Blotnick is charged with eight counts of wire fraud and six counts of money laundering. The defendant is scheduled for his initial court appearance on May 19, before U.S. Magistrate Judge Edward S. Kiel of the U.S. District Court for the District of New Jersey. If convicted, he faces a maximum penalty of 20 years in prison for each count of wire fraud, and a maximum of 10 years in prison for each count of money laundering. A federal district court judge will determine any sentence after considering the U.S. Sentencing Guidelines and other statutory factors.
The FHFA-OIG, IRS-CI, SSA-OIG and the FDIC-OIG are investigating the case.
Trial Attorney Cory E. Jacobs of the Criminal Division’s Fraud Section and Assistant U.S. Attorney Fatime Meka Cano of the U.S. Attorney’s Office for the District of New Jersey are prosecuting the case.
The Coronavirus Aid, Relief, and Economic Security (CARES) Act is a federal law enacted on March 29, 2020, designed to provide emergency financial assistance to the millions of Americans who are suffering the economic effects caused by the COVID-19 pandemic. One source of relief provided by the CARES Act was the authorization of up to $349 billion in forgivable loans to small businesses for job retention and certain other expenses, through the PPP. In April 2020, Congress authorized over $300 billion in additional PPP funding.
The PPP allows qualifying small businesses and other organizations to receive loans with a maturity of two years and an interest rate of 1%. PPP loan proceeds must be used by businesses on payroll costs, interest on mortgages, rent, and utilities. The PPP allows the interest and principal on the PPP loan to be forgiven if the business spends the loan proceeds on these expense items within a designated period of time after receiving the proceeds and uses at least a certain percentage of the PPP loan proceeds on payroll expenses.

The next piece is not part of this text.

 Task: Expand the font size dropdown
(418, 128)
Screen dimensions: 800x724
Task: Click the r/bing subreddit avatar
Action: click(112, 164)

The Fraud Section leads the Department of Justice’s prosecution of fraud schemes that exploit the CARES Act. In the months since the CARES Act was passed, Fraud Section attorneys have prosecuted more than 100 defendants in more than 70 criminal cases. The Fraud Section has also seized more than $65 million in cash proceeds derived from fraudulently obtained PPP funds, as well as numerous real-estate properties and luxury items purchased with such proceeds.
A criminal complaint is merely an allegation and all defendants are presumed innocent until proven guilty beyond a reasonable doubt in a court of law.